集会会場は全国からの支援者たちが寝起きしているクリニックでした。窓際には畳んだ毛布、隅の机には支援者の食料が積まれ、壁際の黒板にはここで眠った 山梨民医連のメンバーが書き残していった「がんばれ!」のメッセージ。花もない、スーツ姿でもない、しかしこんなに印象に残る四月一日があったでしょう か。
フル稼働の2人
セレモニーもなく、フル稼働していた新人たちもいます。みやぎ保健企画の事務職員・山田知さんと川口暁さん、四月の本採用を前に、二人は三月からパート職員としてつばさ薬局多賀城店に通い始めていました。そして、業務に慣れる間もなく迎えた三月一一日。
震災後、山田さんは津波で床上浸水した松島のつばさ薬局で何日もドロの除去など復旧作業にあたりました。通勤ができなくなった川口さんも、自宅に近い系列薬局の支店の支援へ。
数日後、多賀城店の仕事に戻ると「津波で薬を流された」「処方せんがない」「保険証がない」といった患者たちが押し寄せていました。顔から血を流したま ま駆け込んでくる人、低体温で真っ青な顔の人が毛布にくるまり薬を待つ姿も見ました。交通整理し、ひたすらレジを打ちました。
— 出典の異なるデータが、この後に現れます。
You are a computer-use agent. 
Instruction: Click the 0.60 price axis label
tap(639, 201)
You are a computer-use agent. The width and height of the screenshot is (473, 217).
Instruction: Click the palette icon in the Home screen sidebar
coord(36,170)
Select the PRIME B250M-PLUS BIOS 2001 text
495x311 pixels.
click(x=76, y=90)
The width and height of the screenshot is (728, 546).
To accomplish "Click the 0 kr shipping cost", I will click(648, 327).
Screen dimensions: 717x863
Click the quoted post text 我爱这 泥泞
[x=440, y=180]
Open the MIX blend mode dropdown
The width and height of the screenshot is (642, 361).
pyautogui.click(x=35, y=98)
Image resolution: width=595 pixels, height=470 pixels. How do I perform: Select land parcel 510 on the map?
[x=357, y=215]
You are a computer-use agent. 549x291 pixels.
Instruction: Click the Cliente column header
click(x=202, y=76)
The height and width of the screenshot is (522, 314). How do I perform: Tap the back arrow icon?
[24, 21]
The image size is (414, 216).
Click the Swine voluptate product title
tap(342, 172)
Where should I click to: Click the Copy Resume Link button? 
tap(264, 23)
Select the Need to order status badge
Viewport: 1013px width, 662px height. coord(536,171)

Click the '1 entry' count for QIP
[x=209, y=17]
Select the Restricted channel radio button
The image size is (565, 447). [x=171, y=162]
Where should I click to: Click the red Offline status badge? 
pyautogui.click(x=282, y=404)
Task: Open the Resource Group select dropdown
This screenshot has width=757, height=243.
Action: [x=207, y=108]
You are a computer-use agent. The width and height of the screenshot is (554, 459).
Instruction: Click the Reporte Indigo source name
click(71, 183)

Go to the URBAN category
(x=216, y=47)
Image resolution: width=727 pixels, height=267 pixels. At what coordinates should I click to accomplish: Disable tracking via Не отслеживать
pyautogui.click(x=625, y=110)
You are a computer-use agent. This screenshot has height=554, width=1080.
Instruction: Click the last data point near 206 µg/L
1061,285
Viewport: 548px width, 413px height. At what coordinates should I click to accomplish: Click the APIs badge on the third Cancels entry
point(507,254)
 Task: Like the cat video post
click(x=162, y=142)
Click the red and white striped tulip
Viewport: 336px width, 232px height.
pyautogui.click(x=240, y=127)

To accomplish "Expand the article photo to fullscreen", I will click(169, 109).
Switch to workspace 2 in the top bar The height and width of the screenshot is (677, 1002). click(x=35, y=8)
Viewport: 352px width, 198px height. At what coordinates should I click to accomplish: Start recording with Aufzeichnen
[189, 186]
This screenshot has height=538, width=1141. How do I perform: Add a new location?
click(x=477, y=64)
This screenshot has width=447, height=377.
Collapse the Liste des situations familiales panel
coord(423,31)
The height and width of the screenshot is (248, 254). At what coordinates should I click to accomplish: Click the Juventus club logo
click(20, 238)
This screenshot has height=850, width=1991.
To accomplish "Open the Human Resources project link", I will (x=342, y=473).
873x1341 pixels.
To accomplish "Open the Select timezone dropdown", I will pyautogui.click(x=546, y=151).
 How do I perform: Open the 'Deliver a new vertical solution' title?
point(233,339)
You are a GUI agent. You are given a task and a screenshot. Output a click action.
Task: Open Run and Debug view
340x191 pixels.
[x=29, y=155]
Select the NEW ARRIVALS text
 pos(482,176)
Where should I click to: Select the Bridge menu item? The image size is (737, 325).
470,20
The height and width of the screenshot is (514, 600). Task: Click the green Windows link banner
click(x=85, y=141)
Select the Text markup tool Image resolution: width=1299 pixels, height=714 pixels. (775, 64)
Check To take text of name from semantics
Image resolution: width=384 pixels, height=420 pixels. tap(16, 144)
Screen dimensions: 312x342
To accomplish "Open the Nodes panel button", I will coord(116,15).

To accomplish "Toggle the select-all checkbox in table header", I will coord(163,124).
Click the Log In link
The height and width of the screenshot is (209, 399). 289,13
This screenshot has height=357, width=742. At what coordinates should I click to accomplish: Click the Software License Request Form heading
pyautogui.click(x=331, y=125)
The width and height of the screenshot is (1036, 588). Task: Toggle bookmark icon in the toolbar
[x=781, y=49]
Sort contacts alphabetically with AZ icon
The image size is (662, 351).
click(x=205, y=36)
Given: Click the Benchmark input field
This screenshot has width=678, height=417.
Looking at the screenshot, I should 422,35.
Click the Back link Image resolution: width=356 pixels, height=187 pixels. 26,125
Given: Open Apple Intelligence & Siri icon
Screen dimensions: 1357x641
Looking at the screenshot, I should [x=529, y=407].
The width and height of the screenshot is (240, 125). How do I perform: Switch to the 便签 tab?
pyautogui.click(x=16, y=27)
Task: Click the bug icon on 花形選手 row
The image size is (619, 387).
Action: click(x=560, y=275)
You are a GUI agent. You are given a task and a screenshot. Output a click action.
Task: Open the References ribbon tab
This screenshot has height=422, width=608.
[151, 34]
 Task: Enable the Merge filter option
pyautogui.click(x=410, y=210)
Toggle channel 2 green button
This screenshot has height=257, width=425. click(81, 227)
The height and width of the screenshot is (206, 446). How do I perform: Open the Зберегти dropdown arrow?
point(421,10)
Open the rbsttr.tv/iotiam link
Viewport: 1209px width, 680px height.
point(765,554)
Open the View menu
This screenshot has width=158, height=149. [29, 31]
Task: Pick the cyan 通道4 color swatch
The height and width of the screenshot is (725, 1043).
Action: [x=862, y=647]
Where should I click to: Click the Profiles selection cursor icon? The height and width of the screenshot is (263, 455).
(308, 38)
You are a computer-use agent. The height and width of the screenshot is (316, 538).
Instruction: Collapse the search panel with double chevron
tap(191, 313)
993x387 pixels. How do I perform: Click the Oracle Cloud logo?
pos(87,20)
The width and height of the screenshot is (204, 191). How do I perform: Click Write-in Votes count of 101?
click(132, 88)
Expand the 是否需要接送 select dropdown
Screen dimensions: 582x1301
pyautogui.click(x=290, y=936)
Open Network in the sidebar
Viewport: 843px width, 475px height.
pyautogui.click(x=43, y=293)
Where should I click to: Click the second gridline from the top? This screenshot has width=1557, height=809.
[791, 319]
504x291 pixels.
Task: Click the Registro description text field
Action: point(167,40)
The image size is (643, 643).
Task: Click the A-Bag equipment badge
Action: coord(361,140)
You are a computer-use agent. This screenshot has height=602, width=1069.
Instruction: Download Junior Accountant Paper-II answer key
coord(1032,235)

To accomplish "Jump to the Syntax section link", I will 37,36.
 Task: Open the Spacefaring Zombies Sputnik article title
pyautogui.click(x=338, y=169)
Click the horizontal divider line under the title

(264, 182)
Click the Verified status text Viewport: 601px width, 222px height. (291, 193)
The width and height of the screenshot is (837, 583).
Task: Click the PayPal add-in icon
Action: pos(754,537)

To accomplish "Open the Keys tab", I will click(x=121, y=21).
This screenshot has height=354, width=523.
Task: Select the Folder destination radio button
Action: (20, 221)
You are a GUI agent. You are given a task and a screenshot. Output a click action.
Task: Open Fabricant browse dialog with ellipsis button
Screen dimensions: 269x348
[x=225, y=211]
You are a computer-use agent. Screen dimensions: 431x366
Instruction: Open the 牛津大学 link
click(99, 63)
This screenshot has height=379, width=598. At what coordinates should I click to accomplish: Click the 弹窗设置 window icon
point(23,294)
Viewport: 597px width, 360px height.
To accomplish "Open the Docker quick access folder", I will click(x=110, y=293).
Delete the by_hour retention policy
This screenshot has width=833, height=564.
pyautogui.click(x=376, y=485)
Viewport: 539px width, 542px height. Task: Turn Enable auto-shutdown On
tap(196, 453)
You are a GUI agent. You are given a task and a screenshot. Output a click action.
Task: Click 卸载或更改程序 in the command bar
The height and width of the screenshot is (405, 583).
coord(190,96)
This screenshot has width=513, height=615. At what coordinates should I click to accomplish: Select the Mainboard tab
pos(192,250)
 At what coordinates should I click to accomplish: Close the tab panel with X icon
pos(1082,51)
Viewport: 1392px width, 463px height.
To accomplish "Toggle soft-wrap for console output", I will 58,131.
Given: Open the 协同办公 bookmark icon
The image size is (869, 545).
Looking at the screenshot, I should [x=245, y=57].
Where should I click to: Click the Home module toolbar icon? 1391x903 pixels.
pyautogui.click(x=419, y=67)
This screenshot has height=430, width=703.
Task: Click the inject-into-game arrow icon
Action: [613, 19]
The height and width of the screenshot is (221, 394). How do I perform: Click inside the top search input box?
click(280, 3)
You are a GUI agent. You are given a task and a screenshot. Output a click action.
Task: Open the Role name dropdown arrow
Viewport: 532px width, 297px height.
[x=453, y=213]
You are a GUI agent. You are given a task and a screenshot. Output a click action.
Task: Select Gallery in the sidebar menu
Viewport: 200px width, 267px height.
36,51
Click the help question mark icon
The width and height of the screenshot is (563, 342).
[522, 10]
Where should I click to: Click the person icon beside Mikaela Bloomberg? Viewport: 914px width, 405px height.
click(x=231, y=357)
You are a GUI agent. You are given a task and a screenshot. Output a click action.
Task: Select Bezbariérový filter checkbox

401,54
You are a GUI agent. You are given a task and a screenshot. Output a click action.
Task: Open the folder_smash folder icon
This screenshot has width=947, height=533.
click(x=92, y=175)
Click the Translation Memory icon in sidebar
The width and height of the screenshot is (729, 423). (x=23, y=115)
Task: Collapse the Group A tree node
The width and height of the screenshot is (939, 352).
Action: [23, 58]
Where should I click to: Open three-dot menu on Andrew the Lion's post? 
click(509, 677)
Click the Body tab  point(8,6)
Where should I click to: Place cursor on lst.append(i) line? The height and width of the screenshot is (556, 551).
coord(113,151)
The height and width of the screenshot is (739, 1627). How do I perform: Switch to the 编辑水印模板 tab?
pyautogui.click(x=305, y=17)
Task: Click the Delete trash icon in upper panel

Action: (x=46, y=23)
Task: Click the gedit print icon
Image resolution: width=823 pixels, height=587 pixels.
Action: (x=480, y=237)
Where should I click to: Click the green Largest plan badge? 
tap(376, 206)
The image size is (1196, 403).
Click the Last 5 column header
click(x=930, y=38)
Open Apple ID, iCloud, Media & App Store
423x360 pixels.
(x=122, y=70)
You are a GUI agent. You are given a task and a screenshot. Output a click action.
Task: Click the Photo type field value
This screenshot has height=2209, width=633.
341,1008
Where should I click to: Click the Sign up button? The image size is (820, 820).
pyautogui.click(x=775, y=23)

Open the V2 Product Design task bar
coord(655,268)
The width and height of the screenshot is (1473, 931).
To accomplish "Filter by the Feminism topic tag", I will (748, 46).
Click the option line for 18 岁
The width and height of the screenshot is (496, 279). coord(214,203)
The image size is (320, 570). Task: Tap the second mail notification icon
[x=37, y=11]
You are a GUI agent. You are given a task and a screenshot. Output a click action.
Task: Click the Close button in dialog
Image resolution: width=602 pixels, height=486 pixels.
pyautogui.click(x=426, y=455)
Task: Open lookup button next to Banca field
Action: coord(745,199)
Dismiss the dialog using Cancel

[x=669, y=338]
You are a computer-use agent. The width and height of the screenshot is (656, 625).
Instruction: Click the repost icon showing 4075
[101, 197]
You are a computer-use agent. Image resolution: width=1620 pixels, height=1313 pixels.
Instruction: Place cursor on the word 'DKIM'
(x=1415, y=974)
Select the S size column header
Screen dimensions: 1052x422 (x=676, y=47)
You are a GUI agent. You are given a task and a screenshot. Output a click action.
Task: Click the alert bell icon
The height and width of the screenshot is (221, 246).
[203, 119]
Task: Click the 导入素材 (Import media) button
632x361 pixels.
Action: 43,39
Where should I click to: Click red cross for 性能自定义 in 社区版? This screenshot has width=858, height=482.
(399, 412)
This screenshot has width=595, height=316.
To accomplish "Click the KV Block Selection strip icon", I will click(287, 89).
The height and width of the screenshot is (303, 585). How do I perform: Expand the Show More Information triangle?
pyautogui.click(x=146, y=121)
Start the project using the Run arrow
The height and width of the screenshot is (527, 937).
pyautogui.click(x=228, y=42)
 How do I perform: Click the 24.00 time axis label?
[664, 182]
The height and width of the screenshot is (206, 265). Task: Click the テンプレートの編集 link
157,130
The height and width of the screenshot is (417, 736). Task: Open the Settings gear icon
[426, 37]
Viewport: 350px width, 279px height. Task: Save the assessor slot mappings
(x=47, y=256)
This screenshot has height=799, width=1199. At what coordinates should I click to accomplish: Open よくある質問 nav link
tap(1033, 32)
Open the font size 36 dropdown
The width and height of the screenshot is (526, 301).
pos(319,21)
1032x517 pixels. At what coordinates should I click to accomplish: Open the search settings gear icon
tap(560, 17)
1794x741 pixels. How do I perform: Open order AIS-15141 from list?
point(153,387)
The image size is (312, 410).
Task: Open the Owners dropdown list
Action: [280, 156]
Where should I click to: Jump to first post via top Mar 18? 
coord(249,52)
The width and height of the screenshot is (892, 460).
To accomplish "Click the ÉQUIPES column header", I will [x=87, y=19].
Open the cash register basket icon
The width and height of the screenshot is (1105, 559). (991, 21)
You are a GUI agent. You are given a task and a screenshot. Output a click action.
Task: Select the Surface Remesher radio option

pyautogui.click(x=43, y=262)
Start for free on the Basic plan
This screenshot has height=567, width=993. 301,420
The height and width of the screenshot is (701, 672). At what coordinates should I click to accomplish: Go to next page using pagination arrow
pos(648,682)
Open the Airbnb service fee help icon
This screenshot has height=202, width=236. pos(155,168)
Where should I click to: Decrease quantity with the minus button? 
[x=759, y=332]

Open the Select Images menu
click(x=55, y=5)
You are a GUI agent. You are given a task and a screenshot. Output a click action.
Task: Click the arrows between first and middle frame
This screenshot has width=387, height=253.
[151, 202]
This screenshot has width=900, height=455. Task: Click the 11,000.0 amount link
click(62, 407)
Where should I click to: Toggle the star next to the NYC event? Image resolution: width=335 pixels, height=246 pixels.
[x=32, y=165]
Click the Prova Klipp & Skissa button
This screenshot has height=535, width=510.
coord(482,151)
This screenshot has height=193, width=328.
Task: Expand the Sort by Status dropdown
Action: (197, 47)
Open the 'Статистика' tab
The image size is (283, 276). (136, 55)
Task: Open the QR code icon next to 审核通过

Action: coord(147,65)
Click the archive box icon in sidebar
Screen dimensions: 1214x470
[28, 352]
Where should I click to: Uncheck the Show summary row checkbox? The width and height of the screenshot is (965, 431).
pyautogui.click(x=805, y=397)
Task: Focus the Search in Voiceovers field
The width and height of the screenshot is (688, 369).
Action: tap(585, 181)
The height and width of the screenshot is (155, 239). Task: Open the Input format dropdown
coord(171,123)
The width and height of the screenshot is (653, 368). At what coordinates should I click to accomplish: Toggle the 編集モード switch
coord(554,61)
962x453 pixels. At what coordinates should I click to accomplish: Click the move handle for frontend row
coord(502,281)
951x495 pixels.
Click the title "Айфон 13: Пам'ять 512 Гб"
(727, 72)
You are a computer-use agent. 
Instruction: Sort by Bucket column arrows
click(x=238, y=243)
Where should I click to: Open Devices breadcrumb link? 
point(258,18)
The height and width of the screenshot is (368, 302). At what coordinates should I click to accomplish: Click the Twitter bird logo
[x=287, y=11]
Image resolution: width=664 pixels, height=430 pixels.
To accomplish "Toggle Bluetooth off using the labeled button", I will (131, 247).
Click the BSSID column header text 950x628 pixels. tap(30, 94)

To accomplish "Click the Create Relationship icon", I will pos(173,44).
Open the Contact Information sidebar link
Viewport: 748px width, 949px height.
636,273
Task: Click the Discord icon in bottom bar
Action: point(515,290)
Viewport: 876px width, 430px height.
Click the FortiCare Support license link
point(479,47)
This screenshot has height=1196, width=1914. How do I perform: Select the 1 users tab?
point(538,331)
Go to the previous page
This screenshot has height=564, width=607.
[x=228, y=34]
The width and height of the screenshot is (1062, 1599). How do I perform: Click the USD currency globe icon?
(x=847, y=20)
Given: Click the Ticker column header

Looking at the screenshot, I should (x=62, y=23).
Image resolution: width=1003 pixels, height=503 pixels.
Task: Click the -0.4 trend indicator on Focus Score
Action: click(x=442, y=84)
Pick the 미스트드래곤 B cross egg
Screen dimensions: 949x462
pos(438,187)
「震災までの一〇日間、『腰イテー』と考えるくらいでしたが」と川口さん。「この二週間で調剤薬局の役割を感じたし、医療機関の一員で良かった」。
「それにしても、四月一日があっという間に来た」「辞令はちゃんともらえました」と二人で笑います。
宮城民医連では、この春一〇〇人を超す新入職員を迎えました。
長期体制に切り替え 介護支援も本格化
被災規模は甚大でした。全国支援も長期的視野の体制に切り替えています。
全日本民医連の介護・福祉部は三月三一日、「被災地域・避難所に私たちのケアを届けよう」という訴えを出し、「介護職の出番」と、呼びかけています。
ケアハウス宮城野の里(仙台市、宮城厚生福祉会)では、認知症や介護必要度が高い被災者のための「福祉避難所」を開設しました。食堂にベッドを置き一六人を収容、ケアを担うのは支援者です。
「認知症の人を隔離していた避難所もありました。混乱して建物から飛び降りようとした人も。仙台市には一一カ所しか福祉避難所がなく、人手さえあれば… と思っていたところ、全国の支援が入り、踏み出せました」と、法人の海和隆樹事務局長は語っています。